Grèves et réforme de la SNCF, reprise de 35 Mds€ des dettes de SNCF Réseau par l’État… Si 2018 a été considérée comme une année charnière, par le directeur régional sud de SNCF Réseau, 2019 sera placée sous le signe de la préparation des sillons à l’ouverture à la concurrence des lignes TER. La région Sud étant l’une des régions pilotes. L’établissement, chargé de la modernisation et de la maintenance des voies ferrées, va investir cette année 241,50 M€ dans son réseau qui s’étend sur 1 289 km.
Thalys, Thello, Eurostar sont dans les starting-blocks… L’ouverture à la concurrence voulue par le président de la région Sud, à compter de décembre 2019, constitue une opportunité pour SNCF Réseau de « développer de nouveaux marchés, assurer des recettes supplémentaires grâce aux ventes de sillons aux autorités organisatrices de transport. Une direction spéciale a été créée en vue de l’ouverture du marché », a expliqué le directeur territorial de l’établissement, Jacques Frossard, le 13 mars dernier.
Présentant le bilan d’activité et les perspectives de l’entreprise en région, il est revenu sur l’impact des grèves SNCF au printemps dernier sur son programme de maintenance des voies. « Nous avons rencontré des difficultés à réaliser certains chantiers et il a fallu donner un coup de collier en fin d’année », précise M. Frossard.
L’été dernier, SNCF Réseau a lancé le coup d’envoi des travaux d’augmentation de capacité de la ligne Marseille – Gardanne – Aix-en-Provence (180 M€ de budget).

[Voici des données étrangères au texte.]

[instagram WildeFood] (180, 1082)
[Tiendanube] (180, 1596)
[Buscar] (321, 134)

À l’achèvement du chantier, en 2021, le nombre de TER (de plus grande capacité) devrait doubler et la fréquence sera portée à un train toutes les 15 minutes Une hausse de trafic qui a suscité l’inquiétude des riverains relayée par Maryse Joissains. La maire d’Aix, qui avait déposé l’an dernier un recours contentieux, l’a finalement retiré après avoir obtenu des garanties quant à la réalisation de travaux acoustiques par SNCF Réseau, et l’engagement de la Région à faire circuler en priorité sur cette ligne les premiers trains expérimentaux à hydrogène ou au gaz.
Sur les 227 M€ investis en région par l’établissement l’an passé, le remplacement du viaduc de la Siagne, sur la commune de Mandelieu-La Napoule, a été le principal chantier. En 2019, la SNCF portera son investissement à 241,50 M€, dont 153,50 M€ affectés à la modernisation et 88 M€ alloués à la maintenance. « Le chantier de renouvellement des voies entre Marseille et Toulon n’a pas très bien commencé. Nous avons connu des soucis de matériel et d’organisation. Il va se poursuivre en 2020 et 2021. Cette année, nous allons investir 70 M€ dans le renouvellement des voies de ballast sur cet axe », a précisé Jacques Frossard. Des travaux de mise en accessibilité des gares de La Ciotat et de Nice-Riquier sont également prévus. De janvier à avril, des travaux d’allongement des quais ont été effectués sur la gare de Vitrolles-Aéroport-Marseille-Provence, pour un montant de 2,30 M€. Portés à 220 m, les quais permettront de recevoir des trains de plus grande capacité.
Menacée de fermeture, la ligne centenaire de la Côte Bleue, reliant Marseille à Miramas via Martigues, va faire l’objet de travaux de modernisation pour 35 M€ grâce à la mobilisation des collectivités. Au programme: confortement des parois rocheuses, filets protecteurs et protection côté mer pour éviter les chutes de pierres. Somptueuse mais tortueuse, cette ligne ferroviaire accueille quotidiennement 1 300 à 1 500 passagers. Pour mener à bien le chantier, la ligne sera fermée à compter du 31 août 2020. Une ligne de plus en plus prisée des populations habitant sur la Côte Bleue pour se rendre à Marseille. Quant à la Ligne nouvelle Provence-Côte-d’Azur, inscrite au rang des priorités de la Loi d’orientation des mobilités, les études de recalage de ce projet ont été lancées; elles seront suivies d’une concertation publique.